Em defesa do Estado democrático de Direito
Por Ricardo Lewandowski*
Lei de Segurança Nacional é
restrita a casos extremos
Atentos à
nossa turbulenta história institucional, caracterizada por recorrentes
conspiratas que, com inquietante regularidade e sob os mais insólitos
pretextos, têm imposto prolongados períodos de exceção ao país, os deputados
constituintes de 1988 buscaram dar um fim a essa insidiosa patologia política.
Com tal
propósito, assentaram, logo no artigo 1º da Constituição, que a República
Federativa do Brasil consubstancia um Estado democrático de Direito, fundado,
dentre outros, nos seguintes valores: soberania, cidadania, dignidade da pessoa
humana e pluralismo político.
E, para
não deixar quaisquer dúvidas aos mais afoitos ou menos avisados, reafirmaram o
dogma republicano segundo o qual todo o poder emana do povo, que o exerce por
meio de representantes eleitos ou diretamente, mediante referendos, plebiscitos
e iniciativas legislativas populares.
Para
proteger o ente estatal que idealizaram e prevenir eventuais retrocessos, os
constituintes conceberam diversas salvaguardas, com destaque para aquela que
tipifica como crime inafiançável e imprescritível a ação de grupos armados,
civis ou militares, contra o Estado democrático de Direito e a ordem
constitucional.
Estabeleceram,
ainda, que a tortura - flagelo inerente a todos os regimes autoritários -
constitui infração penal insuscetível de graça ou anistia, respondendo por ela
os mandantes, os executores e os que, podendo evitá-la, se omitirem.
Tais
ilícitos, sancionados com rigorosas penas, mesmo em sua forma tentada, estão
definidos na legislação ordinária, inclusive na draconiana Lei de Segurança
Nacional de 1983 - a qual, apesar de promulgada sob a égide da Constituição
decaída, foi recepcionada pela vigente Carta Magna, naquilo que com ela não
conflite.
Isso
significa que os autores - diretos ou mediatos - desses seríssimos crimes,
embora passados anos ou décadas, uma vez restaurada a normalidade
institucional, podem ser levados às barras dos tribunais, de nada valendo
alegar ignorância ou o cumprimento de ordens superiores.
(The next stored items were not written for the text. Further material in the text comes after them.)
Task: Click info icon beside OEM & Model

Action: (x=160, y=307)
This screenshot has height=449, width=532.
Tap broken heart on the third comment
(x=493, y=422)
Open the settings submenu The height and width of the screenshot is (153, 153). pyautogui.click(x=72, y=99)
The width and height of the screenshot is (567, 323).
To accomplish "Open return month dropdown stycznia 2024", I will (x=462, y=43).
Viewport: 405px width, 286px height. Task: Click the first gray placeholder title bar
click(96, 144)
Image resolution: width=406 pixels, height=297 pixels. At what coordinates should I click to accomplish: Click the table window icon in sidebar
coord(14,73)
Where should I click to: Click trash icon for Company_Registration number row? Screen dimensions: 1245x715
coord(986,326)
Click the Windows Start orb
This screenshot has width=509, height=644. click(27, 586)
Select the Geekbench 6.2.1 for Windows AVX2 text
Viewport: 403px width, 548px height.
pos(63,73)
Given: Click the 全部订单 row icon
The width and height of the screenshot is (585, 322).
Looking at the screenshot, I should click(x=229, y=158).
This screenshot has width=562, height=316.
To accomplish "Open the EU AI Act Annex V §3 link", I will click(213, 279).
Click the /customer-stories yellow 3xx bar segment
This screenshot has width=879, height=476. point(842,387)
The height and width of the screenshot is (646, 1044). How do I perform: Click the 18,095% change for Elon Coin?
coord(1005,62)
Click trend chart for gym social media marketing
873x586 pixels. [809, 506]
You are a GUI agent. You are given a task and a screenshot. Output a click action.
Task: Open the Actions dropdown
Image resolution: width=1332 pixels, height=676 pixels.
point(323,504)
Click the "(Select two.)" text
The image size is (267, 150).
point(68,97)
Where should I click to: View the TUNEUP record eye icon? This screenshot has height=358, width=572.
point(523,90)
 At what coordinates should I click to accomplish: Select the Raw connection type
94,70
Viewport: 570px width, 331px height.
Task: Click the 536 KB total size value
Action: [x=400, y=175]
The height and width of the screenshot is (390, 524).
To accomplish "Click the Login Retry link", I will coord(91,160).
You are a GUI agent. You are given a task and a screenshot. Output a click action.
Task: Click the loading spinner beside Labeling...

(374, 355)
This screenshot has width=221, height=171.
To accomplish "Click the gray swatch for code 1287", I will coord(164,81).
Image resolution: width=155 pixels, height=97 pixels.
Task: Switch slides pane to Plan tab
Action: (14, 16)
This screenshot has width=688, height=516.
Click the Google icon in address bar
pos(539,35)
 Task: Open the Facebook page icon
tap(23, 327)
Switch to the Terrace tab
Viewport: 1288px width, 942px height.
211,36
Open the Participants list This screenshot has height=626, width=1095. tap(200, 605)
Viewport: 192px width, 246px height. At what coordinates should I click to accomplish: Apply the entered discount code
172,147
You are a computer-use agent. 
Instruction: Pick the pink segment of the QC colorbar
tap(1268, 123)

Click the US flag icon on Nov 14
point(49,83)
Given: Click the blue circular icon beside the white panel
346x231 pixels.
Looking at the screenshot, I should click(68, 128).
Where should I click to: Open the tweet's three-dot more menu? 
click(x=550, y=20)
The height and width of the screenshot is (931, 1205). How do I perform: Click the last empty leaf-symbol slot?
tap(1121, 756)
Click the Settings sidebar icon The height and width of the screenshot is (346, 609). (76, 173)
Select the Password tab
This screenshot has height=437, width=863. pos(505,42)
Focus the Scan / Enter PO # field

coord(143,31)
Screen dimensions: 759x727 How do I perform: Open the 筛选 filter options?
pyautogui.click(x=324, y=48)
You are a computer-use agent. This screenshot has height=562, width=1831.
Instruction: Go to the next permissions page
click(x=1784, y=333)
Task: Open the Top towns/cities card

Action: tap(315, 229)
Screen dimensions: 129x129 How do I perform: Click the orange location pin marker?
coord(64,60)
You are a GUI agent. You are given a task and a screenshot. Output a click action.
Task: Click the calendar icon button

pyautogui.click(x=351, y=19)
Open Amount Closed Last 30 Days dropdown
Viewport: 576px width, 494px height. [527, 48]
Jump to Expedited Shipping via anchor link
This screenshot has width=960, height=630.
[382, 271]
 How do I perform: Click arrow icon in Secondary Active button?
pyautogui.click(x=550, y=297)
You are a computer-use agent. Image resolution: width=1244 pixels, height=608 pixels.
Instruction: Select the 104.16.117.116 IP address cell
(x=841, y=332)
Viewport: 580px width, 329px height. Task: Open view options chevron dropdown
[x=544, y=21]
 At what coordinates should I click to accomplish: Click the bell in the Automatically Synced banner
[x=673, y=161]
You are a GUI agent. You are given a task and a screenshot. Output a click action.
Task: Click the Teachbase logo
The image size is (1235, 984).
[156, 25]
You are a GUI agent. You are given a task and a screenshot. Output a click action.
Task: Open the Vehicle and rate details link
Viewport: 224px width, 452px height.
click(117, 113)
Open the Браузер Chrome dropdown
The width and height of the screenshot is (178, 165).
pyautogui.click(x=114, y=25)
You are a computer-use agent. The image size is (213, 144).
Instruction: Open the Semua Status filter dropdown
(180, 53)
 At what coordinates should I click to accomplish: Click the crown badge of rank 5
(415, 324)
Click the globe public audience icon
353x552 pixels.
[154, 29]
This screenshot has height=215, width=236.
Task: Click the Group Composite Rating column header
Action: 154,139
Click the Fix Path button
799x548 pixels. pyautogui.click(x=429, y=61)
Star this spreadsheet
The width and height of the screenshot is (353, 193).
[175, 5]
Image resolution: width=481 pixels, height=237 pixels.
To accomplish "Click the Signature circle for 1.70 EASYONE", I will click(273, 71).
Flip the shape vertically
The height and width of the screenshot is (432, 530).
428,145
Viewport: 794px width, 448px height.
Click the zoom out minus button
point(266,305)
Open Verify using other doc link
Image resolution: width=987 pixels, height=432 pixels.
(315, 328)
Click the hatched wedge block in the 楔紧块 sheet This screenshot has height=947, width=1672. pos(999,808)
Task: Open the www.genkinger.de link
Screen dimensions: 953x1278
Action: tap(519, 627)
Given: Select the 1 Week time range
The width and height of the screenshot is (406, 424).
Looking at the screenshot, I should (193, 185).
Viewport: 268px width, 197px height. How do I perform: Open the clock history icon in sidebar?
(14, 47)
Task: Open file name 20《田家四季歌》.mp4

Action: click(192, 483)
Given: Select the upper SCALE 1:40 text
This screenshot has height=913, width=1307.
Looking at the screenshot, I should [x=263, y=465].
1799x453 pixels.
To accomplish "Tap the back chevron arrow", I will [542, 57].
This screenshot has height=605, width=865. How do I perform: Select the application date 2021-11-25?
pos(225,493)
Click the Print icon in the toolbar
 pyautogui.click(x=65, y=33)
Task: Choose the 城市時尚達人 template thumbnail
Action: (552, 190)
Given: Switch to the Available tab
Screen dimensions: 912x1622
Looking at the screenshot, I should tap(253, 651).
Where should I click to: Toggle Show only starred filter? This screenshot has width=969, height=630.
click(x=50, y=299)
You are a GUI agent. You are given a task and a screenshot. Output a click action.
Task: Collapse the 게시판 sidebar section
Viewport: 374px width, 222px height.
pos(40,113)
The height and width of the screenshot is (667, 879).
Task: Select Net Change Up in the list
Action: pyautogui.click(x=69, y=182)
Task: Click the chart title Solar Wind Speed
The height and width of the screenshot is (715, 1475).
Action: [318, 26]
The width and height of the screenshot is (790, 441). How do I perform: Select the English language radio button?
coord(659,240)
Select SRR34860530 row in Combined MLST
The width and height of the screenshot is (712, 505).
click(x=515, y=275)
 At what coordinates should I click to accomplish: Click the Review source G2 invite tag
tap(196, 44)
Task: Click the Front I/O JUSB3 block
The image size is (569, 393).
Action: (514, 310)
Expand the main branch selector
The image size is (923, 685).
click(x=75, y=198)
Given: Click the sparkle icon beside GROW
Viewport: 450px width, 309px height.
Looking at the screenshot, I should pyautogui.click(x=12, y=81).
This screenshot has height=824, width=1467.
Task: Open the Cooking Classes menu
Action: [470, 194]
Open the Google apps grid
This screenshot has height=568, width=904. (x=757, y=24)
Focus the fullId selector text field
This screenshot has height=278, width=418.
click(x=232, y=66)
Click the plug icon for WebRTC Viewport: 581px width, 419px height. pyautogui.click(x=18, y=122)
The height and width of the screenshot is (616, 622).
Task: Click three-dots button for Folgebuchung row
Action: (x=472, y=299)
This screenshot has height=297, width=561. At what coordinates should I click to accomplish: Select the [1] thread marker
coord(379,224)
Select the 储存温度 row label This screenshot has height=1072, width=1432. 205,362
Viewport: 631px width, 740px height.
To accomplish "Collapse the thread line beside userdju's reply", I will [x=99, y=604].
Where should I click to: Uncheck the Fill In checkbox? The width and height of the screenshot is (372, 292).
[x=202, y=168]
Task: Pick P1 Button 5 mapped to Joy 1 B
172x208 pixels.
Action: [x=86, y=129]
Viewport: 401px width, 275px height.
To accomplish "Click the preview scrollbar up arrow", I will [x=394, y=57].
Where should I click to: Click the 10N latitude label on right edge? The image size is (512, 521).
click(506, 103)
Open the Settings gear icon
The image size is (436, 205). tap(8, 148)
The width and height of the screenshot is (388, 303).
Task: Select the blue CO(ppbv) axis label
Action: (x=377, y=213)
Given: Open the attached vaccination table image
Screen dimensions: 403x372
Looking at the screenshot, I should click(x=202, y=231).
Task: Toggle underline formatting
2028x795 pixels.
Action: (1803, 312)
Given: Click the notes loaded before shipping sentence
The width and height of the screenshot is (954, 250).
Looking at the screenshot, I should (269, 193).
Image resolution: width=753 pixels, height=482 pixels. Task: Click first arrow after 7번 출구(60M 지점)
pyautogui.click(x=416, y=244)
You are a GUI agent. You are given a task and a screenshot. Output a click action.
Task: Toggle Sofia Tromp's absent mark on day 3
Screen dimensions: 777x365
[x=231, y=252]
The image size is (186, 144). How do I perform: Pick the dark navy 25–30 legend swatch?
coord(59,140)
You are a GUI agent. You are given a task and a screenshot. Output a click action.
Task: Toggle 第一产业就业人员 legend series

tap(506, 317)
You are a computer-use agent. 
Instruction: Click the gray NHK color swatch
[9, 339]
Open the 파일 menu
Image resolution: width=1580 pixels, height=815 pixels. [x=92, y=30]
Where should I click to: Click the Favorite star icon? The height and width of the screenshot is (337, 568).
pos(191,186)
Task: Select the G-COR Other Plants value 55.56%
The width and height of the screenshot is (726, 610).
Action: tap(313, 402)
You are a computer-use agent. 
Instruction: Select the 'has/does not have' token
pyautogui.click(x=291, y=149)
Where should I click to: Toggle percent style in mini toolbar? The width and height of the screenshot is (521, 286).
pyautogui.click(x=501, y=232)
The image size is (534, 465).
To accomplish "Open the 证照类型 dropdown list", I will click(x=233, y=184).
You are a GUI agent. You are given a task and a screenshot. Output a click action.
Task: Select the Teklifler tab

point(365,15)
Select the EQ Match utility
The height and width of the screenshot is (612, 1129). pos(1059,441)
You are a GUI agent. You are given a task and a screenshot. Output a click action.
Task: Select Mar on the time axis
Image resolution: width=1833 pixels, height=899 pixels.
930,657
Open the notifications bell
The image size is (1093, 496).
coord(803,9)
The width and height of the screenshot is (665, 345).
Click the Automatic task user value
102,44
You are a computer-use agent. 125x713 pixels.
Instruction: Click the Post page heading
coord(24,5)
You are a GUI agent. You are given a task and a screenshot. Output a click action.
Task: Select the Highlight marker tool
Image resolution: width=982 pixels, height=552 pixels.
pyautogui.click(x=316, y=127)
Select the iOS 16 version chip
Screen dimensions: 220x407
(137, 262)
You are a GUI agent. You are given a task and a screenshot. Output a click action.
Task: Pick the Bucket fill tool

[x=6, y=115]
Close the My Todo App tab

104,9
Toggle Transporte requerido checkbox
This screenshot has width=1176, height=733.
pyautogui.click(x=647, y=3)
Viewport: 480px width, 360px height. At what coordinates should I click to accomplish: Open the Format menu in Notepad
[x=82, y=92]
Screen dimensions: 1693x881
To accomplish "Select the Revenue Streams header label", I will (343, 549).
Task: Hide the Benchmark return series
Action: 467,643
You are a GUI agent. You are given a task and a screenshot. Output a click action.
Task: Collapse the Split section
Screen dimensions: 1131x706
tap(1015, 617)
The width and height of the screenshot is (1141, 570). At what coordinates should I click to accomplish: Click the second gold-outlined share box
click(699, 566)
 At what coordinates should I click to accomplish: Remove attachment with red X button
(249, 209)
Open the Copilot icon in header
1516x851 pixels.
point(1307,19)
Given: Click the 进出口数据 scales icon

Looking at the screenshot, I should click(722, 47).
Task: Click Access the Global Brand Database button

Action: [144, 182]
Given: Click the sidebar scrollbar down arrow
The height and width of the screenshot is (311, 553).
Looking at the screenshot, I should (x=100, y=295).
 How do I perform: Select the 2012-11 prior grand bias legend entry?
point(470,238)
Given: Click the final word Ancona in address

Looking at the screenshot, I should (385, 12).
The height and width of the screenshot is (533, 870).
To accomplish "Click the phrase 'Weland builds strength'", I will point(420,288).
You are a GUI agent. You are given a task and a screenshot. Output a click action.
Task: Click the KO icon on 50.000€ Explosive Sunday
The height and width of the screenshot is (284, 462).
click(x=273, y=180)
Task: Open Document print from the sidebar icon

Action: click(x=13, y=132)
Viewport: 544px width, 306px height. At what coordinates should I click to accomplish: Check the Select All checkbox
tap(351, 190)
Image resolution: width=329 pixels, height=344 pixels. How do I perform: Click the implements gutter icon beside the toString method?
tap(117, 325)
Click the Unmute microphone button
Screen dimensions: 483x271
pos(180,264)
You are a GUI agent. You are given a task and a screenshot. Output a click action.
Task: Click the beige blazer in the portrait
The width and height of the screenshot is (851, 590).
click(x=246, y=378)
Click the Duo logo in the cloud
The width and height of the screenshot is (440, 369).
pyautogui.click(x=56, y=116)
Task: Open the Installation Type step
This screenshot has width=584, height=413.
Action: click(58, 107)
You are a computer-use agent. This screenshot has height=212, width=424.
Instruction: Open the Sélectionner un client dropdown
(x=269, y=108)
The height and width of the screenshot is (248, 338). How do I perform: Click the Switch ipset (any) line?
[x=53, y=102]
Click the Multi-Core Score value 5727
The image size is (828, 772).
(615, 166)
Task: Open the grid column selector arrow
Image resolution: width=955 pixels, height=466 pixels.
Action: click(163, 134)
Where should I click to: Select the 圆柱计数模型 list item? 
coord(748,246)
Essas escusas já não
são mais aceitas depois dos julgamentos de Nuremberg, na Alemanha, ocorridos em
meados do século passado, que resultaram na condenação de vários criminosos de
guerra, e após a difusão da teoria alemã do “domínio do fato”, cujo emprego
permitiu a responsabilização de diversos autocratas contemporâneos por cortes
locais e internacionais.
Nem se
imagine que a intervenção federal, o emprego das Forças Armadas em operações
para garantia da lei e da ordem ou a decretação do estado de defesa e de sítio
- estes concebidos para enfrentar graves comoções internas, calamidades
públicas de grandes proporções e agressões armadas externas, dentre outras
crises - podem prestar-se a sufocar franquias democráticas.
É que
tais medidas extremas não só estão estritamente balizadas no texto
constitucional como também se encontram submetidas ao controle parlamentar e
judiciário quanto à legalidade, razoabilidade, proporcionalidade, demarcação
espacial e limitação temporal.
Além
disso, o chefe do Executivo, responsável por sua decretação, sujeita-se a
processo de impeachment caso venha a atentar contra o exercício dos direitos
políticos, individuais ou sociais, extrapolando os rigorosos parâmetros que
norteiam a atuação presidencial naquelas situações.
Não
obstante todas essas cautelas dos constituintes, recomenda a prudência - considerada
a conturbada experiência brasileira - que se tenha sempre presente a sábia
advertência de Thomas Jefferson (1743-1826), para quem “o preço da liberdade é
a eterna vigilância”.
* Ricardo Lewandowski é ministro
do Supremo Tribunal Federal e professor titular de teoria do Estado da Faculdade
de Direito da Universidade de São Paulo.